There were five appealed issues that the court addressed in its Memorandum
Opinion affirming the lower court’s opinion. Huntsville Golf asks that the court
reconsider only one of them – namely, whether the Appellee (Whitney Bank) released
any claim to the Chatelain bankruptcy estate when it formed a “Sharing Agreement”
with the Estate of Robert Brindley, Sr. (the Brindley Estate). Huntsville Golf argues
that this court misconstrued Louisiana law in finding that Whitney Bank had not
created a general partnership with the Brindley Estate when it consented to the
Sharing Agreement. Moreover, Huntsville Golf contends that this court wrongly
determined facts in reaching this issue. The company asks the court to remand the
matter to the bankruptcy court so that the latter may conduct an evidentiary hearing
and formally make factual findings on the partnership issue.
This court finds that the existence of a partnership vel non between Whitney
Bank and the Brindley Estate is an issue unnecessary to resolving the matters
Hunstville Golf appealed to this court. Accordingly, the court will DENY the Motion
for Rehearing.
STANDARD OF REVIEW
Federal Rule of Bankruptcy Procedure 8015 provides:
Unless the district court or the bankruptcy appellate panel by local rule or by
court order otherwise provides, a motion for rehearing may be filed within 14
days after entry of the judgment of the district court or the bankruptcy appellate
panel. If a timely motion for rehearing is filed, the time for appeal to the court
of appeals for all parties shall run from the entry of the order denying rehearing
or the entry of subsequent judgment.

◇ ◇ ◇

*TASK PROMPT*
Revise the opinion's passage starting with "STANDARD OF REVIEW" and going on through "of subsequent judgment.", replacing "14" with "fourteen".

*RECORDED INFORMATION*
◇ ◇ ◇

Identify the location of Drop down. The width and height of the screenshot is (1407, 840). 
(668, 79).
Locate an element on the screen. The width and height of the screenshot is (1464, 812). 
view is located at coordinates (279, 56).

◇ ◇ ◇

*THE REPLY*
STANDARD OF REVIEW
Federal Rule of Bankruptcy Procedure 8015 provides:
Unless the district court or the bankruptcy appellate panel by local rule or by
court order otherwise provides, a motion for rehearing may be filed within fourteen
days after entry of the judgment of the district court or the bankruptcy appellate
panel. If a timely motion for rehearing is filed, the time for appeal to the court
of appeals for all parties shall run from the entry of the order denying rehearing
or the entry of subsequent judgment.